Unnamed: 0,The,on,my,dog,sat,bed,face,cat
0,1,1,1,0,1,0,1,1
1,1,1,1,1,1,1,0,0


In [22]:
def computeTF(wordDict, bow):
    tfDict = {}
    bowCount = len(bow)
    for word, count in wordDict.items():
        tfDict[word] = round(count/float(bowCount), 2)
    return tfDict

In [25]:
tfBowA = computeTF(wordDictA, bowA)
tfBowB = computeTF(wordDictB, bowB)

tfBowA

{'The': 0.17,
 'on': 0.17,
 'my': 0.17,
 'dog': 0.0,
 'sat': 0.17,
 'bed': 0.0,
 'face': 0.17,
 'cat': 0.17}

In [26]:
tfBowB

{'The': 0.17,
 'on': 0.17,
 'my': 0.17,
 'dog': 0.17,
 'sat': 0.17,
 'bed': 0.17,
 'face': 0.0,
 'cat': 0.0}

In [29]:
def computeIDF(docList):
    import math
    
    idfDict = {}
    N = len(docList)
    idfDict = dict.fromkeys(docList[0].keys(), 0)
    
    for doc in docList:
        for word, val in doc.items():
            if val > 0:
                idfDict[word] += 1
    for word, val in idfDict.items():
        idfDict[word] = math.log10(N/float(val))
        
    return idfDict

In [30]:
idfs = computeIDF([wordDictA, wordDictB])

In [31]:
idfs

{'The': 0.0,
 'on': 0.0,
 'my': 0.0,
 'dog': 0.3010299956639812,
 'sat': 0.0,
 'bed': 0.3010299956639812,
 'face': 0.3010299956639812,
 'cat': 0.3010299956639812}

In [41]:
def computeTFIDF(tfBow, idfs):
    tfidf = {}
    
    for word, val in tfBow.items():
        tfidf[word] = round(val*idfs[word], 2)
    return tfidf

In [43]:
tfidfBowA = computeTFIDF(tfBowA, idfs)
tfidfBowB = computeTFIDF(tfBowB, idfs)

In [44]:
tfidfBowA

{'The': 0.0,
 'on': 0.0,
 'my': 0.0,
 'dog': 0.0,
 'sat': 0.0,
 'bed': 0.0,
 'face': 0.05,
 'cat': 0.05}

In [45]:
import pandas as pd
pd.DataFrame([tfidfBowA, tfidfBowB])

Unnamed: 0,The,on,my,dog,sat,bed,face,cat
0,0.0,0.0,0.0,0.0,0.0,0.0,0.05,0.05
1,0.0,0.0,0.0,0.05,0.0,0.05,0.0,0.0


### Using sklearn for TF-IDF

In [51]:
from sklearn.feature_extraction.text import TfidfVectorizer

In [52]:
docA = "The car is driven on the road"
docB = "The truck is driven on the highway"

In [53]:
tfidf = TfidfVectorizer()

In [54]:
response = tfidf.fit_transform([docA, docB])

In [55]:
feature_names = tfidf.get_feature_names()

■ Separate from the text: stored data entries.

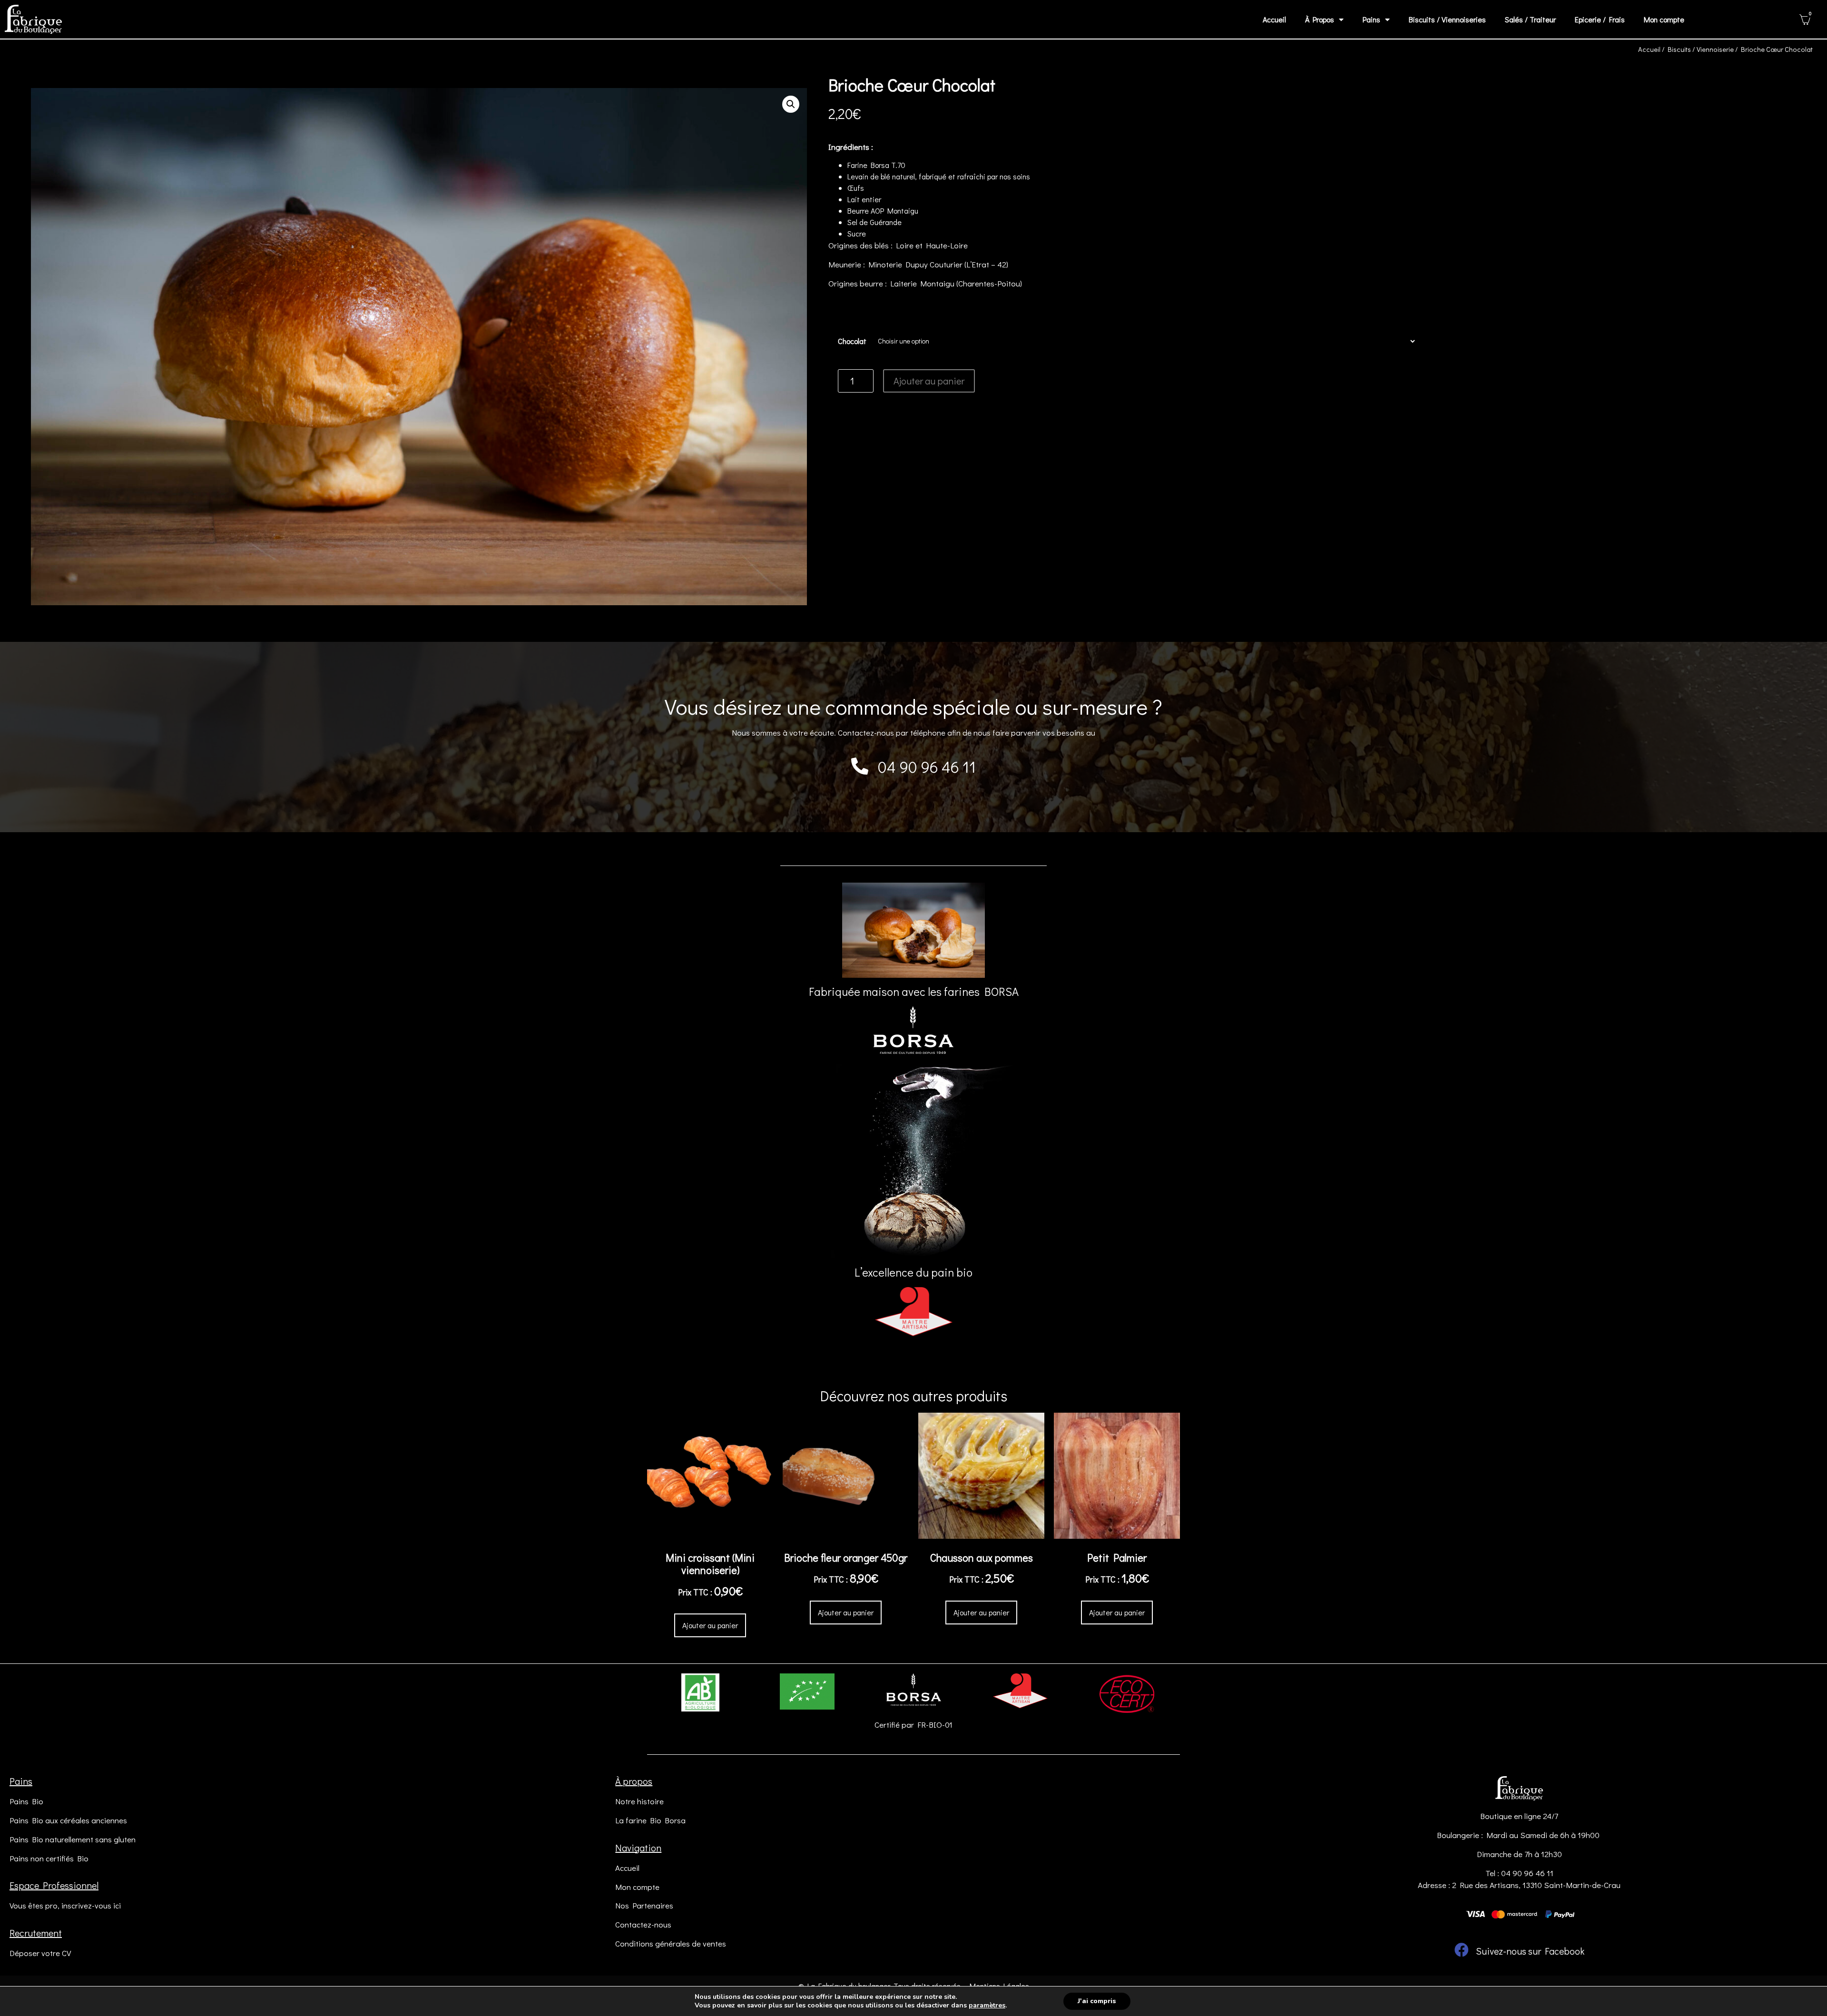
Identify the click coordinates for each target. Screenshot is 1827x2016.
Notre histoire (639, 1801)
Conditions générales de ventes (670, 1943)
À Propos (1319, 19)
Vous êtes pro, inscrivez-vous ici (65, 1905)
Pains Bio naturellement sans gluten (73, 1839)
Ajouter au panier (929, 380)
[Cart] (1805, 19)
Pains (1371, 19)
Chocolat (852, 341)
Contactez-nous (643, 1924)
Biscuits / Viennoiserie (1701, 49)
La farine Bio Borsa (650, 1820)
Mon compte (1664, 19)
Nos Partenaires (644, 1905)
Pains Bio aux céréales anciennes (68, 1820)
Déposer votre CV (40, 1952)
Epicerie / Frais (1600, 19)
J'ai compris (1097, 2001)
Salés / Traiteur (1530, 19)
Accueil (1274, 19)
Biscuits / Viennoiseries (1447, 19)
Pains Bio (26, 1801)
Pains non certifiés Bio (49, 1858)
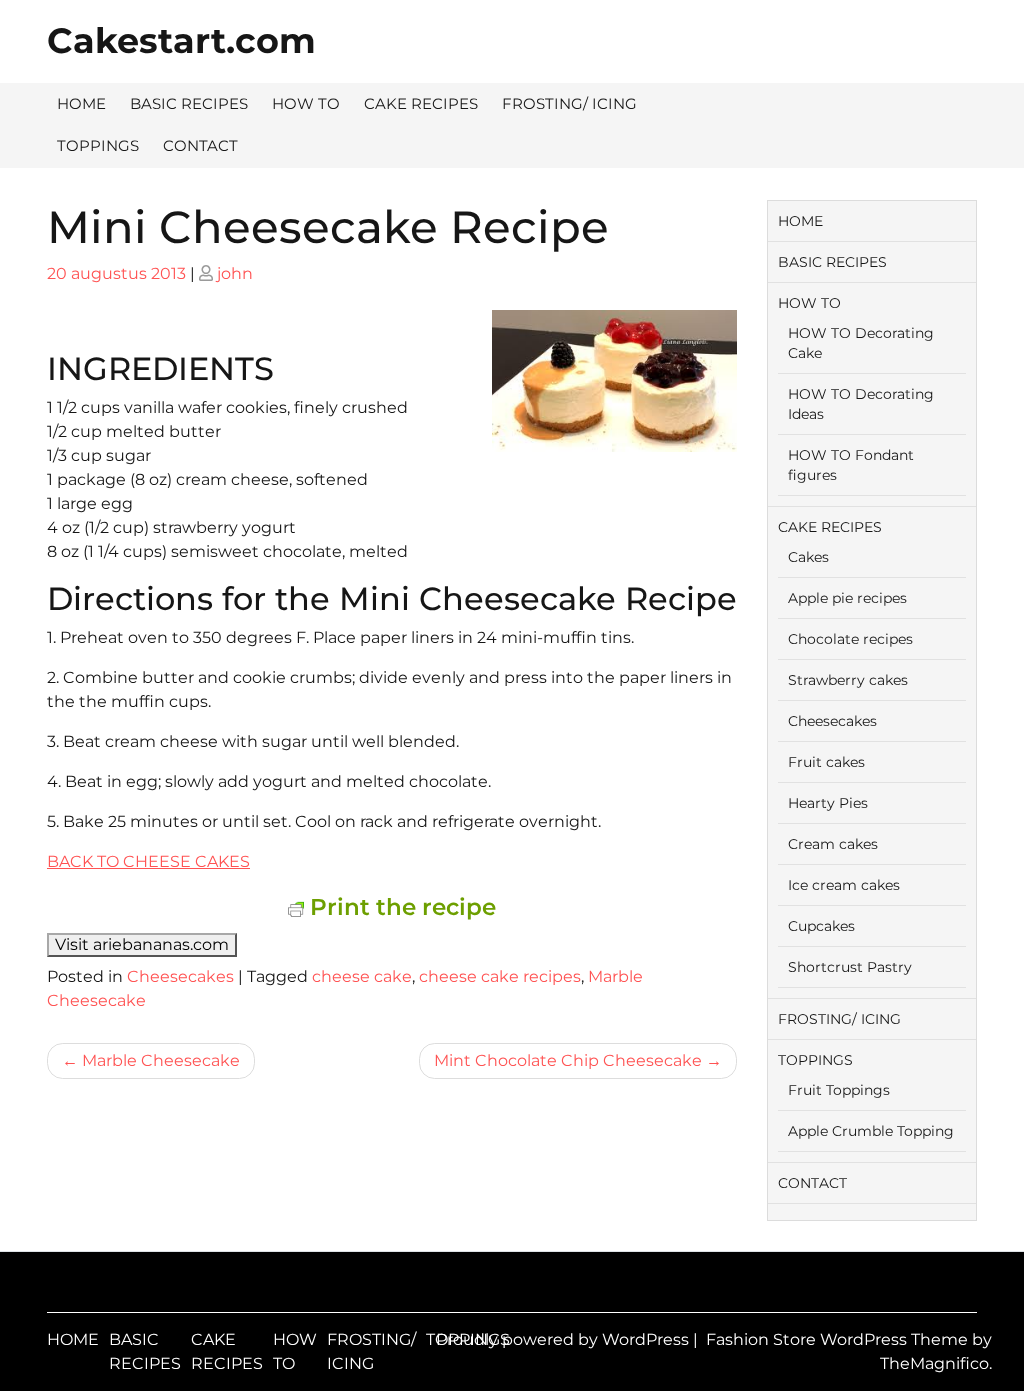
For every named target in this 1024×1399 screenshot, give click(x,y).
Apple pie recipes (847, 598)
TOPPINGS (98, 145)
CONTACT (200, 145)
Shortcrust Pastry (850, 967)
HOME (81, 103)
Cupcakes (821, 926)
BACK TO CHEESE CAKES (148, 861)
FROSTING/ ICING (569, 103)
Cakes (808, 557)
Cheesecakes (180, 976)
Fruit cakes (826, 762)
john (235, 273)
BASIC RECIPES (189, 103)
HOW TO (306, 103)
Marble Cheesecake (161, 1060)
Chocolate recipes (850, 639)
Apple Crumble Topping (871, 1131)
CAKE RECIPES (421, 103)
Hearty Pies (828, 803)
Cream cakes (833, 844)
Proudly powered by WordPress (564, 1339)
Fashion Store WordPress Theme (839, 1339)
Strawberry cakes (848, 680)
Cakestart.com (181, 40)
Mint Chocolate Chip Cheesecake (568, 1060)
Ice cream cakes (844, 885)
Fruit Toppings (839, 1090)
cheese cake (362, 976)
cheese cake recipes (500, 976)
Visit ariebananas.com (142, 944)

for col in response.nonzero()[1]:
     print (feature_names[col], ' - ', response[0, col])

road  -  0.42471718586982765
on  -  0.30218977576862155
driven  -  0.30218977576862155
is  -  0.30218977576862155
car  -  0.42471718586982765
the  -  0.6043795515372431
highway  -  0.0
truck  -  0.0
on  -  0.30218977576862155
driven  -  0.30218977576862155
is  -  0.30218977576862155
the  -  0.6043795515372431


In [56]:
print(response)

  (0, 5)	0.42471718586982765
  (0, 4)	0.30218977576862155
  (0, 1)	0.30218977576862155
  (0, 3)	0.30218977576862155
  (0, 0)	0.42471718586982765
  (0, 6)	0.6043795515372431
  (1, 2)	0.42471718586982765
  (1, 7)	0.42471718586982765
  (1, 4)	0.30218977576862155
  (1, 1)	0.30218977576862155
  (1, 3)	0.30218977576862155
  (1, 6)	0.6043795515372431


To learn more about sklearn TF-IDF, you can use this 
<a> href="https://scikit-learn.org/stable/modules/generated/sklearn.feature_extraction.text.TfidfVectorizer.html" > Link </a>

In [58]:
from sklearn.feature_extraction.text import TfidfVectorizer
corpus = [
    'This is the first document.',
    'This document is the second document.',
    'And this is the third one.',
    'Is this the first document?',
]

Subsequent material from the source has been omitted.